- _REQUIRED ACTIONS_:
**A)** In the account of having Hodgkin's lymphoma, how long had the writer known about the lump on the neck before going to a doctor?
**B)** Continue the account of having Hodgkin's lymphoma from the point where it stops.

- _DOCUMENT EXTRACT_:
--*--

It  has been two years almost to the day. Two years ago I had known about the lump on my neck for at least six months.  I had been watching it carefully every morning when I shaved, still there, a little bigger, maybe on both sides, never any pain, not even tender. Finally I went to my doctor.  He knew what it was within five minutes but sent me to the specialist anyway.  The Process of Discovery. Twenty thousand dollars later, lots of tests later, biopsies, pushing and pulling and looking at me under a microscope later they all agreed with my personal doctor: I had Hodgkin's Lymphoma!
   The "Cure" almost killed me but somehow I got away with it.  Hodgkin's is the "best cancer" but a lot of people die from it or die from the cure.   You never see that in obituaries but my guess is that it happens all of the time. Surgery certainly kills people on the operating table.  Radiation kills everything in its path and "Chemo", what I had is like finding a cure with a hand grenade.  It is a poison without discrimination and kills a lot of stuff.
   In two years I met a lot of cancer people at the Cancer Center and met lots of others in the blogging world.

--*--

- _GIVEN DATA_:

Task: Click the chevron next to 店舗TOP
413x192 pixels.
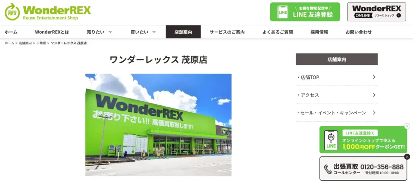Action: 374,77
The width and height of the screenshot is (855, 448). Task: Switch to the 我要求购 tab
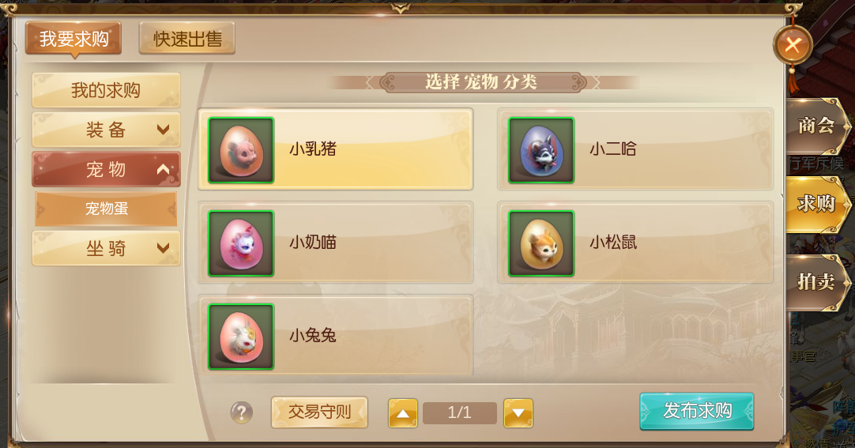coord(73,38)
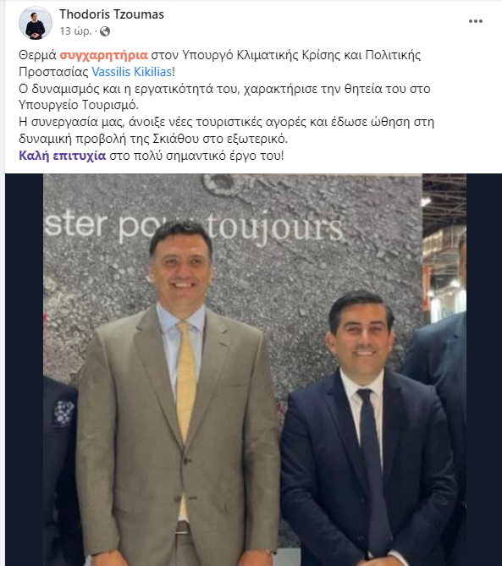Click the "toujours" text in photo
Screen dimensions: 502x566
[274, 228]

--*--

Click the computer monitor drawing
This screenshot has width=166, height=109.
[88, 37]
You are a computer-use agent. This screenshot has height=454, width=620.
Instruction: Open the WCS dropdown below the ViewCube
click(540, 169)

--*--

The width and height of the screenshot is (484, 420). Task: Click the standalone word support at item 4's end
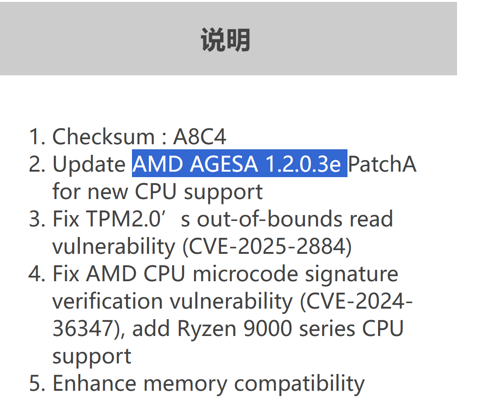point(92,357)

--*--

- _RESULTS BY TASK_:
**A)** At least six months.

**B)**
I have reconnected with childhood friends who have been affected by cancer.  Many are now dead and survivors always have that survivor's guilt.  What do I have left to do that could be so great?  You often wonder why you get to live while others die.
   I do a little "art" but nothing special.  No reason there.  I am reading cheap mystery books now.  I read some art books, some history books.  Learning to read all over again and now am stuck on dime novels!
There is some guilt there too.  Something is not quite right that I could while away the day reading dime store novels while people struggle with cancer.
   The World doesn't stop and I know that.  It is a good thing.  We would all fall off.  I find myself short on words.  I have friends struggling with death or looking after someone who is in the thick of this battle.  I think it is a bit like the private world of the alcoholic.  I can't tell you how to survive it or overcome it.  I can only tell you how I did it.  I am not good with links, not very computer literate at all.  Even now, two years later I am pretty amazed when I read my almost daily journal with this battle I did.  Those blog entries are from my original bloggings that can be found at the top of my ArtWanted site, HERE.  For them to make any sense at all you must scroll to the very bottom and read them backwards in the order they were written.
   I have "collateral damage" from this encounter.  My feet are pretty numb and my hands feel as though I am stirring a bucket full of cut glass.  "Periferal Neuropathy"...Me and Dr. House! I take a couple vicodin a day and that gets me through.
   March will be here soon and I am still after that "perfect tomato" so I will be in the green house, my hands in the dirt.  Looking forward to it.

Monday, October 31, 2011

It is a Burn or a Cut or a Scrape

I am not sure.  It does not hurt.  I have no memory of when it happened, sometime yesterday.  I didn't notice it until I went to bed last night.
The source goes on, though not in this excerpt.